「何に、対して、謝っているか、だけどな。仮にもお前が友人だと思っている奴らをなじったことで、お前を怒らせてしまったことに対してだ。話を聞く限りあまりいい印象は持てないしそこは変えようもないが、お前に対しては、まあ、謝ろう。」

 やはり偉そうに倖がささやく。

 りんは首を傾げた。

 これって謝ってる?と再び当惑する。謝られているような、謝られていないような。

「……あ~、それから、お前が節操なく捕ったぬいぐるみをうちで預かってるぞ。」

 若干言いにくそうに切り出してきた倖の視線はりんの左後方あたりでうろついている。

「節操なく捕った覚えはないですけど、うーん、あげますよ?」

「いらん。」

「いらん、と言われても。私の部屋、引っ越しの荷物がまだ片付いてないし、置くとこないですもん。」

 倖は目を見開いて、じゃあなんで捕った、とぼやいた。

「邪魔ですか?」

「……おまえ、邪魔じゃないと思うか?ポッキッキーは食っちまったけど、あと3体巨大なのがいるんだぞ。」

「じゃあ、部屋片づくまで預かっておいてください。」

「……しゃあねぇな。早く片づけろよな。」

「やけに優しいですね。」

 りんは怪訝に思い首を傾げた。

 もっとこう、今日すぐに取りにこいとか言われるかと思ったのだが。

「そりゃ、まぁ、仲良くならないといけないし……。」

 倖はそっぽを向いてごにょごにょと口ごもる。

 りんは呆れて小さくため息を零して倖を見返す。

「……そんなにですか?」

「なにがだよ。」

「そんなに、連絡先欲しいんですか?」

「欲しいって、言ってんだろ。」

「理由はやっぱり、教えてもえませんか。」

「……教えねー。」

 倖はそっぽを向いて口をへの字にまげている。それでも若干照れているらしいことが何となくりんにもわかった。
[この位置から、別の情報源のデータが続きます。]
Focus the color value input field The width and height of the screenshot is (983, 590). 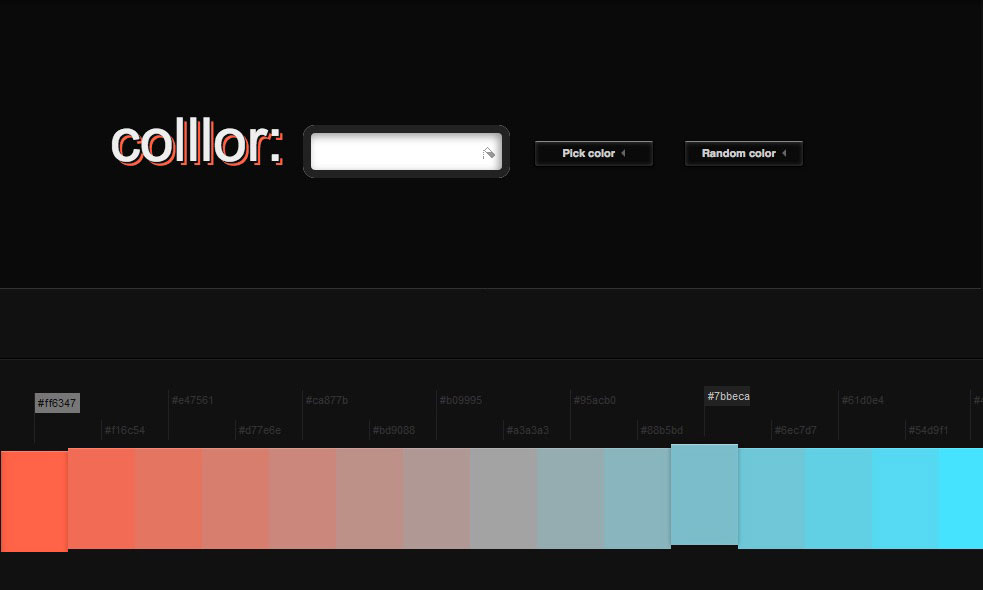click(395, 152)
 まぁ、照れる要素がどこにあったのかは全くわからないのだが。

「……わかりました。」

「教えてくれんのか?!」

 りんは慌てて大きく手を振り、否定の意を現す。

「そっちじゃありません!教えてくれないということに対しての、わかりました、であって!」

 途端に倖はしかめ面になり、ちっ!と舌打ちする。 

 偉そうにしたり照れたり喜んだりしかめっ面になったりと、忙しいことだ。

「舌打ちしないでください。舌打ち、嫌いって言いましたよね。」

「キライ言うな。」

 とブツブツ文句を言いながら倖は席に戻っていった。

 前の席の吉原君がホッとしたように椅子と机を元の位置に戻しはじめたので、すみませんでした、と頭を下げて謝った。

 吉原君は軽く頷いて何事もなかったかのように前を向いた。ついでにその前の席の鎌田くんと目が合ったので、彼にも会釈して申し訳ないとの意を伝えておいた。

 2人に謝り居住まいを正しながら、結局倖には謝ることができなかったな、とりんはぼんやりと思った。